Sunday, February 15, 2009

To Stretch or Not to Stretch?


There is a lot of mythology in circulation regarding stretching.

The resting tone of a muscle is established neurologically. What that means is that organelles in the muscle called the muscle spindle, which controls the quick stretch mechanism of the muscle, determines the sensitivity to stretch of the muscle, and it also seems to be involved in establishing the resting tension in the muscle. So in a nutshell, that means that stretching does not seem to impact the resting length of the muscle.

So why stretch?

Well, I can think of a few reasons to stretch. First of all, when it comes to competing, a little pre-competition stretching has been shown to improve performance. The reason for this is surmised to be that the actin and myosin relationships in the muscle are optimized allowing the muscle to work more efficiently. And clearly you see top athletes stretching before and after competing for sure. What is current practice in competitive athletes today is what is known as an "active warm up", which is made up of little movement patterns that are part of the full motion package that the athlete will engage in. I also know, though, that top teams spend a lot of time stretching to prevent injury in professional soccer players for instance. So there is still uncertainty.

I also believe that when one stretches, one is taking the joints through a more complete range of motion, which will have a positive impact on the articular cartilage. Cartilage requires intermittent compression plus gliding to be properly nourished, and stretching might get you to take your joints through a full ROM without overloading them.

Additionally, the same idea is true for your dense connective tissues - the ligaments and capsules get maximally stretched when the joint achieves maximum congruence, which occurs at the end of the range of motion of a joint. So at the end of the joints ROM, the cartilage is maximally compressed and the ligaments and capsules are maximally stretched, all of which helps prepare the tissue for activity. I imagine that the dense connective tissues imbibe water as they relax after being maximally stretched for a few seconds, and it is that process that "protects" them from overuse injury during activity.

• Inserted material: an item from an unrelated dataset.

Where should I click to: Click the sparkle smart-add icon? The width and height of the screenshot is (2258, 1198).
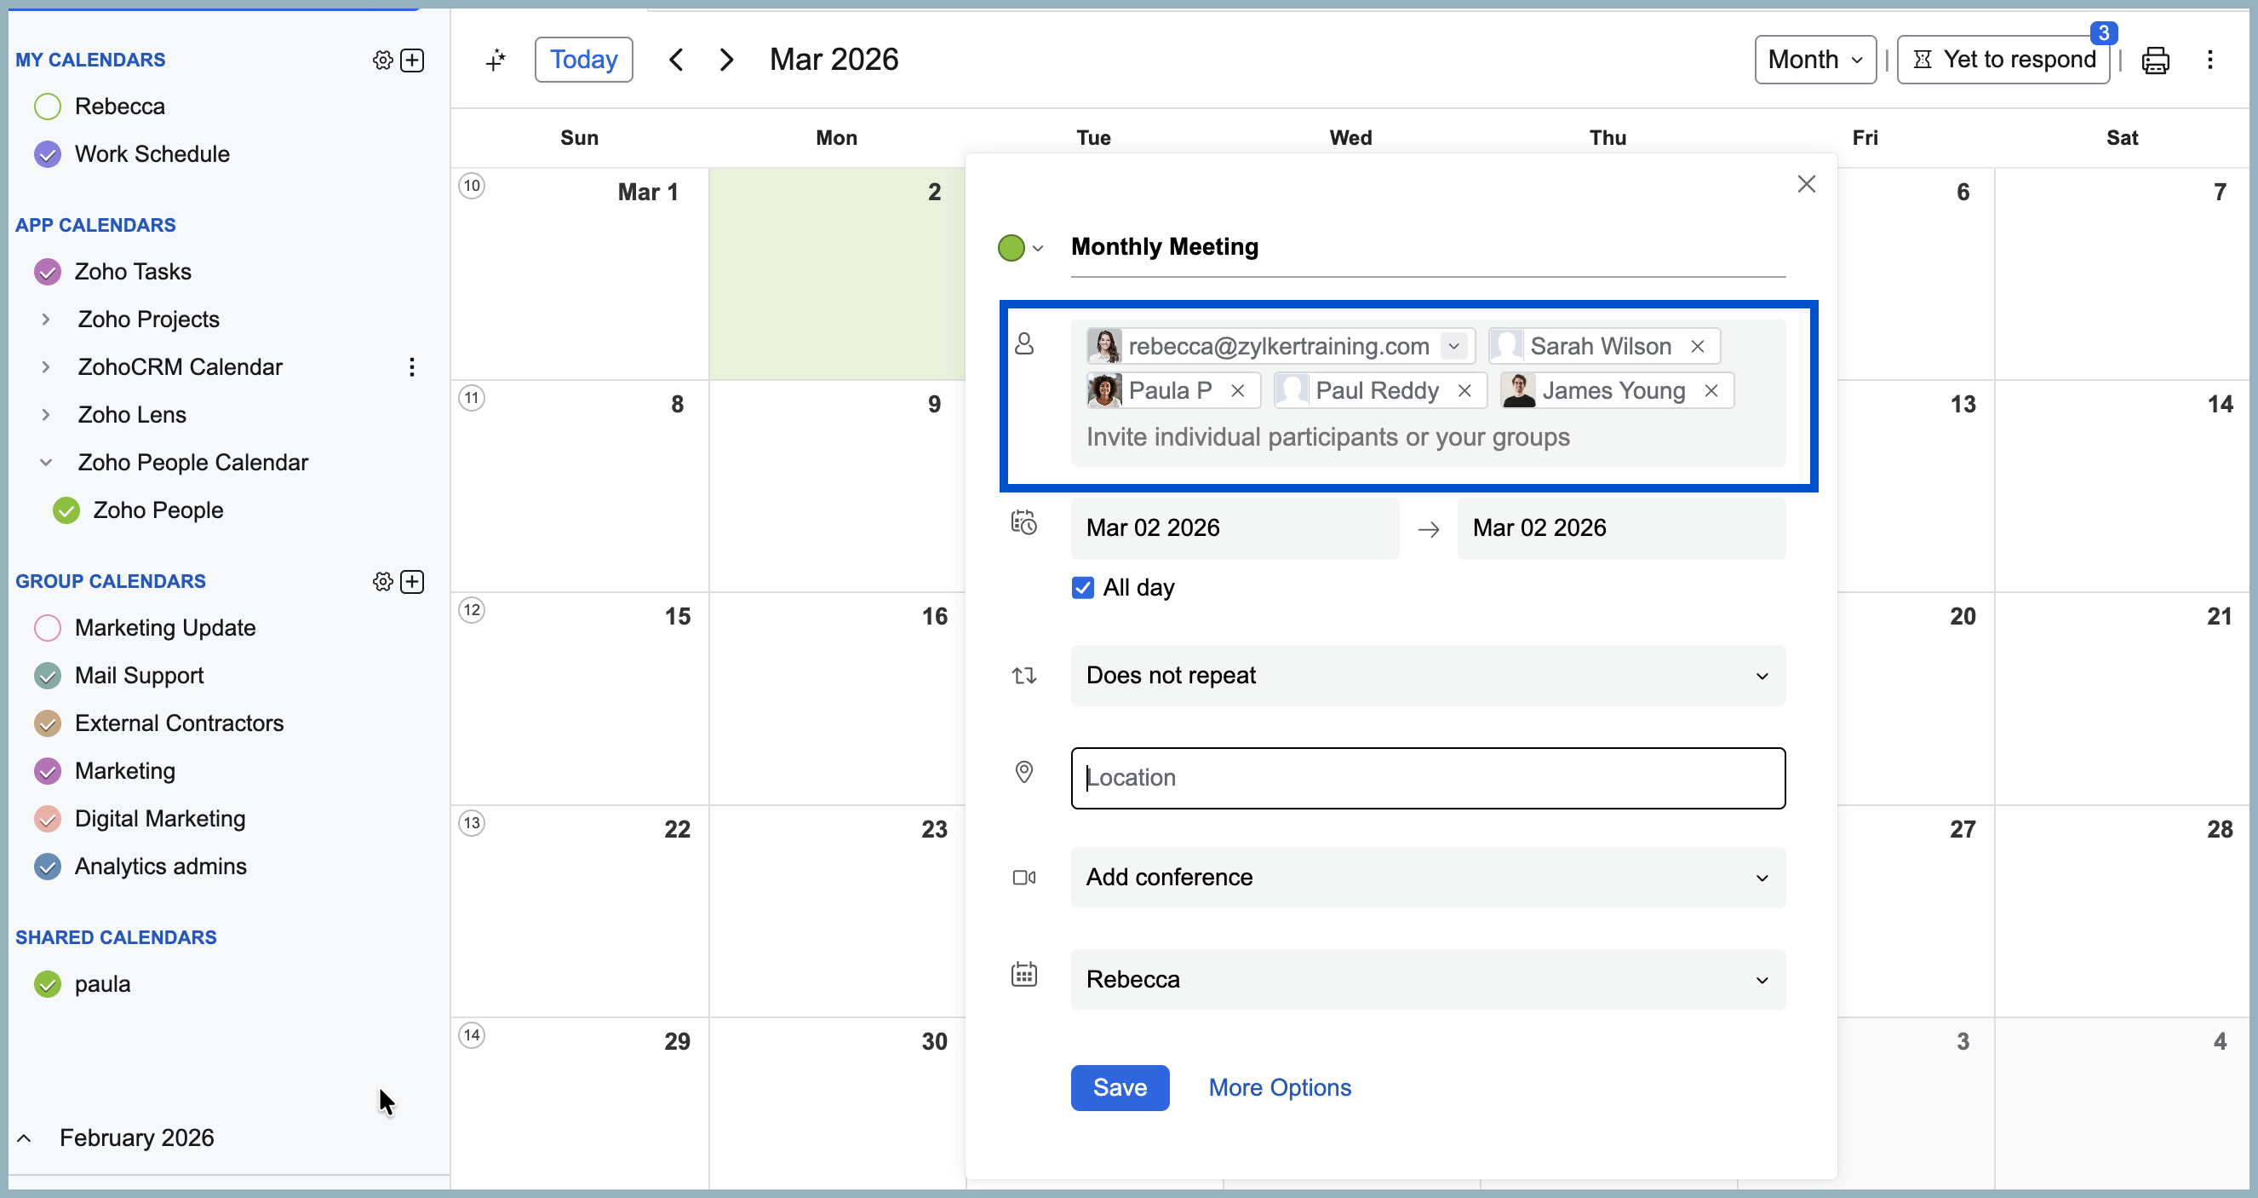tap(496, 60)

Stretching also activates both joint receptors and muscle receptors in areas being stretched that are inhibitory to the muscle and relax it for the moment. Does this relaxed muscle stay relaxed? I don't believe so. I believe that muscles get longer if you "play them longer". What I mean by this is that if you use a muscle in a longer range, say by following through while kicking a football for example, then your muscle will gradually tolerate a longer resting length. Muscles are very elastic. If I cut your biceps tendon at the elbow, I could take the end of the muscle and walk across the room with it, more or less, and if I let go of the end I was holding, the muscle would recover its resting length.

"What about yoga?" I hear you asking...Well in yoga, you don't just stretch, you activate the muscles in longer ranges which is why people who practice yoga actually become more flexible. But they also increase the flexibility of their joints, and their muscles are encouraged to be active through longer ranges, hence appear to be longer because of stretching.

Whats the bottom line, to stretch or not to stretch?


I think that stretching is a valuable practice to engage in for injury prevention purposes in active people. Stretching helps prepare the muscles,tendons, and the joint dense connective tissues including the cartilage be prepared for loading. I do not think that stretching makes you more flexible in your muscles per se though. So yes, before and after exercise, stretch. In Anderson and Anderson's classic book, Stretching, there is a great 10 minute daily total body stretching routine. In my mind, that's all one really needs to do as a routine stretching practice.

Beyond that, it is really up to you, and if you do more and feel better for it, by all means go ahead.

If you intend to stretch, it pays to warm up a bit before you do so. I suggest a 5 to 10 minute warm up before you stop and stretch, then you will be ready to compete, you joints and other dense connective tissues lubricated and hydrated, your muscles prepped for activity, and your brain in the mindset for competition.